Evaluate Windows Local Admin Password Solution (LAPS) solutions

  • 10 minutes

Windows Local Administrator Password Solution (Windows LAPS) is a Windows feature that automatically manages and backs up the password of a local administrator account on your Microsoft Entra joined or Windows Server Active Directory-joined devices. You also can use Windows LAPS to automatically manage and back up the Directory Services Restore Mode (DSRM) account password on your Windows Server Active Directory domain controllers. An authorized administrator can retrieve the DSRM password and use it.

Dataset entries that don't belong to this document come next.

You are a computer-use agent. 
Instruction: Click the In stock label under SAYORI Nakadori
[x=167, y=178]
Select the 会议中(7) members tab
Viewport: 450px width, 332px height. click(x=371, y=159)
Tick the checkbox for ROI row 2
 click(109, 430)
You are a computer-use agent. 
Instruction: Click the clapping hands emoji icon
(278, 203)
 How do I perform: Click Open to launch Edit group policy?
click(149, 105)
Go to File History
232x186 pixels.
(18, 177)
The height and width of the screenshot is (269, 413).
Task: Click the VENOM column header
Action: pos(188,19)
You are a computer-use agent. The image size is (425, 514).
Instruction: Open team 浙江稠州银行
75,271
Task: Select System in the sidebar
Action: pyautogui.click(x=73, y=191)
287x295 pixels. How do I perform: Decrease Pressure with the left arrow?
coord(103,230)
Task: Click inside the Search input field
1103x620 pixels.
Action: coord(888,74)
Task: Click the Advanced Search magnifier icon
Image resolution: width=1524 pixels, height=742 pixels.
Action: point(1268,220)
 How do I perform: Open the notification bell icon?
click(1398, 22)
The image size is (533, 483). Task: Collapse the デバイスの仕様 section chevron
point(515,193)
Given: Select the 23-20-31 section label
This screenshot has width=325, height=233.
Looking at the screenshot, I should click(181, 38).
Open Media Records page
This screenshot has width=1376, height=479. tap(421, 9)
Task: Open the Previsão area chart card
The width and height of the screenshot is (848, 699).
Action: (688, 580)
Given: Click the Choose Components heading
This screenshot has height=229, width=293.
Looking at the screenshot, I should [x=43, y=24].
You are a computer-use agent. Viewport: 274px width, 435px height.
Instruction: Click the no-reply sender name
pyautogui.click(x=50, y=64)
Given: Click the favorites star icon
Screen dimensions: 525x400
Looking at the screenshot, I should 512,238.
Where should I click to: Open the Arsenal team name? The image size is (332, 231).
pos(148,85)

Windows LAPS supported platforms

Windows LAPS is now available on the following OS platforms with the specified update or later installed:

  • Windows 11 22H2 - April 11 2023 Update
  • Windows 11 21H2 - April 11 2023 Update
  • Windows 10 - April 11 2023 Update
  • Windows Server 2022 - April 11 2023 Update
  • Windows Server 2019 - April 11 2023 Update

Benefits of using Windows LAPS

Use Windows LAPS to regularly rotate and manage local administrator account passwords and get these benefits:

  • Protection against pass-the-hash and lateral-traversal attacks
  • Improved security for remote help desk scenarios
  • Ability to sign in to and recover devices that are otherwise inaccessible
  • A fine-grained security model (access control lists and optional password encryption) for securing passwords that are stored in Windows Server Active Directory
  • Support for the Entra role-based access control model for securing passwords that are stored in Microsoft Entra ID

Key Windows LAPS scenarios

You can use Windows LAPS for several primary scenarios:

  • Back up local administrator account passwords to Microsoft Entra ID (for Microsoft Entra-joined devices)
  • Back up local administrator account passwords to Windows Server Active Directory (for Windows Server Active Directory-joined clients and servers)
  • Back up DSRM account passwords to Windows Server Active Directory (for Windows Server Active Directory domain controllers)
  • Back up local administrator account passwords to Windows Server Active Directory by using legacy Microsoft LAPS

In each scenario, you can apply different policy settings.

Windows LAPS vs. legacy Microsoft LAPS

Windows LAPS inherits many design concepts from legacy Microsoft LAPS. If you're familiar with legacy Microsoft LAPS, many Windows LAPS features are familiar. A key difference is that Windows LAPS is an entirely separate implementation that's native to Windows. Windows LAPS also adds many features that aren't available in legacy Microsoft LAPS. You can use Windows LAPS to back up passwords to Azure Active Directory, encrypt passwords in Windows Server Active Directory, and store your password history.